◆ Consigne
Recopiez tout le matériel ci-dessous, s'il vous plaît, en remplaçant « coordinate pair » par « set of coordinates » et en laissant le reste tel quel.

◆ Données fournies
----

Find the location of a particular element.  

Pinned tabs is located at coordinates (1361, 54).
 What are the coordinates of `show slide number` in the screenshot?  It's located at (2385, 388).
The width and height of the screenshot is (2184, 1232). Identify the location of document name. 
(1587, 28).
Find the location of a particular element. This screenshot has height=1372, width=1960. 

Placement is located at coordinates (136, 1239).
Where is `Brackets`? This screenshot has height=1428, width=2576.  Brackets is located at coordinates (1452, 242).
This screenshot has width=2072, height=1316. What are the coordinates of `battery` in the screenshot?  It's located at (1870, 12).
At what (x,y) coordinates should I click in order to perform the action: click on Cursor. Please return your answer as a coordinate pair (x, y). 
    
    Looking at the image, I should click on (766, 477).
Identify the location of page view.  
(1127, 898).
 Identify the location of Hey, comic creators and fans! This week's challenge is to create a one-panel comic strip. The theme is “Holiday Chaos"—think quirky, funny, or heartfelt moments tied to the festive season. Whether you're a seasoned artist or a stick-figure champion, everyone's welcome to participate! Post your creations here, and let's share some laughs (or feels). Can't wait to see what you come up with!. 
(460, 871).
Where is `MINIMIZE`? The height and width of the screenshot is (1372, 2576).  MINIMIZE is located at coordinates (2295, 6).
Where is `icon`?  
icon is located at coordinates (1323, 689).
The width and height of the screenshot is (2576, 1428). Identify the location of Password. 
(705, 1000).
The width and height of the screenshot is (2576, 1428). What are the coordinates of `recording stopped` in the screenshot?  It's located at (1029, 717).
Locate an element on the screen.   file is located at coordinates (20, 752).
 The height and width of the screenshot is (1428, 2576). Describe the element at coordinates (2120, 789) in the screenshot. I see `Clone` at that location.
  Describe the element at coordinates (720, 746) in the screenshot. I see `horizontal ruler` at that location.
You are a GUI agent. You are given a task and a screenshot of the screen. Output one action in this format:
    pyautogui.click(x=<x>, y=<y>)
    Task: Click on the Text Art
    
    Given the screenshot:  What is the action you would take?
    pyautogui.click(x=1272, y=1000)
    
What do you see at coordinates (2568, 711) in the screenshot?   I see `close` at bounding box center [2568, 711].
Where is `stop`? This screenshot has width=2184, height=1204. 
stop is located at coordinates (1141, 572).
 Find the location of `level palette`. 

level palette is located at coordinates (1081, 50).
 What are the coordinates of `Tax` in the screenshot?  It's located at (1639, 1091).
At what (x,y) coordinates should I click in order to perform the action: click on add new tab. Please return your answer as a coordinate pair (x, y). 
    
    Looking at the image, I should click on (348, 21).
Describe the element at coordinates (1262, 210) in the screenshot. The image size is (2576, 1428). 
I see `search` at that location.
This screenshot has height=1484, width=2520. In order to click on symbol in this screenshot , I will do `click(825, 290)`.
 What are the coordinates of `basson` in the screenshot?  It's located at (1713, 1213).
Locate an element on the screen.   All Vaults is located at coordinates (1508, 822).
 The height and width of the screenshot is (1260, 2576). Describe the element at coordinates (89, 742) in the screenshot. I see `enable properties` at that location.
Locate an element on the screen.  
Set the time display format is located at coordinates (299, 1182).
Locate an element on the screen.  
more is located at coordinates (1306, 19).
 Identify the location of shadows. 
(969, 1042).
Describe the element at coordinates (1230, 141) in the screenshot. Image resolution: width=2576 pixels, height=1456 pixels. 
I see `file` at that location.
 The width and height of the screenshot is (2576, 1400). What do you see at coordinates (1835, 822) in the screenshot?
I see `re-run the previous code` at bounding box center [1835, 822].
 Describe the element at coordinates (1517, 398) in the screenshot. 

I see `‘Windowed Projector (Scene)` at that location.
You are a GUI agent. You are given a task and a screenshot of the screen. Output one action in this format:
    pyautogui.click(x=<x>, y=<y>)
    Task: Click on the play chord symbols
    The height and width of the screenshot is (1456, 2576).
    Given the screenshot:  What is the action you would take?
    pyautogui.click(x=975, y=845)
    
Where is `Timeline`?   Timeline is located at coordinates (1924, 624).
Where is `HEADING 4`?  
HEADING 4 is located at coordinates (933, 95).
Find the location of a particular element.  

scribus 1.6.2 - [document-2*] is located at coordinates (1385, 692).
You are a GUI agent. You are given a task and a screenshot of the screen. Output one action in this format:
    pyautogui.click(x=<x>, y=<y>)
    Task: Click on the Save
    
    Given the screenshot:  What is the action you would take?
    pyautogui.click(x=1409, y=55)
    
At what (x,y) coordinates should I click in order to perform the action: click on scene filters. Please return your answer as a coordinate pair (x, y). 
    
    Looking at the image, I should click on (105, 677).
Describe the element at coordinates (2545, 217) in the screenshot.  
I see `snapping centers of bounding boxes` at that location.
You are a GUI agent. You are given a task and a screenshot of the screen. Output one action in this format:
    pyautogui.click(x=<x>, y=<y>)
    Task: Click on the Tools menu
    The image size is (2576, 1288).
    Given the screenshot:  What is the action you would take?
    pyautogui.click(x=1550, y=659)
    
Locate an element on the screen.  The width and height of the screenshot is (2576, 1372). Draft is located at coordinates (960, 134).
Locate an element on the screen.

----

◆ Résultat
Find the location of a particular element.  

Pinned tabs is located at coordinates (1361, 54).
 What are the coordinates of `show slide number` in the screenshot?  It's located at (2385, 388).
The width and height of the screenshot is (2184, 1232). Identify the location of document name. 
(1587, 28).
Find the location of a particular element. This screenshot has height=1372, width=1960. 

Placement is located at coordinates (136, 1239).
Where is `Brackets`? This screenshot has height=1428, width=2576.  Brackets is located at coordinates (1452, 242).
This screenshot has width=2072, height=1316. What are the coordinates of `battery` in the screenshot?  It's located at (1870, 12).
At what (x,y) coordinates should I click in order to perform the action: click on Cursor. Please return your answer as a set of coordinates (x, y). 
    
    Looking at the image, I should click on (766, 477).
Identify the location of page view.  
(1127, 898).
 Identify the location of Hey, comic creators and fans! This week's challenge is to create a one-panel comic strip. The theme is “Holiday Chaos"—think quirky, funny, or heartfelt moments tied to the festive season. Whether you're a seasoned artist or a stick-figure champion, everyone's welcome to participate! Post your creations here, and let's share some laughs (or feels). Can't wait to see what you come up with!. 
(460, 871).
Where is `MINIMIZE`? The height and width of the screenshot is (1372, 2576).  MINIMIZE is located at coordinates (2295, 6).
Where is `icon`?  
icon is located at coordinates (1323, 689).
The width and height of the screenshot is (2576, 1428). Identify the location of Password. 
(705, 1000).
The width and height of the screenshot is (2576, 1428). What are the coordinates of `recording stopped` in the screenshot?  It's located at (1029, 717).
Locate an element on the screen.   file is located at coordinates (20, 752).
 The height and width of the screenshot is (1428, 2576). Describe the element at coordinates (2120, 789) in the screenshot. I see `Clone` at that location.
  Describe the element at coordinates (720, 746) in the screenshot. I see `horizontal ruler` at that location.
You are a GUI agent. You are given a task and a screenshot of the screen. Output one action in this format:
    pyautogui.click(x=<x>, y=<y>)
    Task: Click on the Text Art
    
    Given the screenshot:  What is the action you would take?
    pyautogui.click(x=1272, y=1000)
    
What do you see at coordinates (2568, 711) in the screenshot?   I see `close` at bounding box center [2568, 711].
Where is `stop`? This screenshot has width=2184, height=1204. 
stop is located at coordinates (1141, 572).
 Find the location of `level palette`. 

level palette is located at coordinates (1081, 50).
 What are the coordinates of `Tax` in the screenshot?  It's located at (1639, 1091).
At what (x,y) coordinates should I click in order to perform the action: click on add new tab. Please return your answer as a set of coordinates (x, y). 
    
    Looking at the image, I should click on (348, 21).
Describe the element at coordinates (1262, 210) in the screenshot. The image size is (2576, 1428). 
I see `search` at that location.
This screenshot has height=1484, width=2520. In order to click on symbol in this screenshot , I will do `click(825, 290)`.
 What are the coordinates of `basson` in the screenshot?  It's located at (1713, 1213).
Locate an element on the screen.   All Vaults is located at coordinates (1508, 822).
 The height and width of the screenshot is (1260, 2576). Describe the element at coordinates (89, 742) in the screenshot. I see `enable properties` at that location.
Locate an element on the screen.  
Set the time display format is located at coordinates (299, 1182).
Locate an element on the screen.  
more is located at coordinates (1306, 19).
 Identify the location of shadows. 
(969, 1042).
Describe the element at coordinates (1230, 141) in the screenshot. Image resolution: width=2576 pixels, height=1456 pixels. 
I see `file` at that location.
 The width and height of the screenshot is (2576, 1400). What do you see at coordinates (1835, 822) in the screenshot?
I see `re-run the previous code` at bounding box center [1835, 822].
 Describe the element at coordinates (1517, 398) in the screenshot. 

I see `‘Windowed Projector (Scene)` at that location.
You are a GUI agent. You are given a task and a screenshot of the screen. Output one action in this format:
    pyautogui.click(x=<x>, y=<y>)
    Task: Click on the play chord symbols
    The height and width of the screenshot is (1456, 2576).
    Given the screenshot:  What is the action you would take?
    pyautogui.click(x=975, y=845)
    
Where is `Timeline`?   Timeline is located at coordinates (1924, 624).
Where is `HEADING 4`?  
HEADING 4 is located at coordinates (933, 95).
Find the location of a particular element.  

scribus 1.6.2 - [document-2*] is located at coordinates (1385, 692).
You are a GUI agent. You are given a task and a screenshot of the screen. Output one action in this format:
    pyautogui.click(x=<x>, y=<y>)
    Task: Click on the Save
    
    Given the screenshot:  What is the action you would take?
    pyautogui.click(x=1409, y=55)
    
At what (x,y) coordinates should I click in order to perform the action: click on scene filters. Please return your answer as a set of coordinates (x, y). 
    
    Looking at the image, I should click on (105, 677).
Describe the element at coordinates (2545, 217) in the screenshot.  
I see `snapping centers of bounding boxes` at that location.
You are a GUI agent. You are given a task and a screenshot of the screen. Output one action in this format:
    pyautogui.click(x=<x>, y=<y>)
    Task: Click on the Tools menu
    The image size is (2576, 1288).
    Given the screenshot:  What is the action you would take?
    pyautogui.click(x=1550, y=659)
    
Locate an element on the screen.  The width and height of the screenshot is (2576, 1372). Draft is located at coordinates (960, 134).
Locate an element on the screen.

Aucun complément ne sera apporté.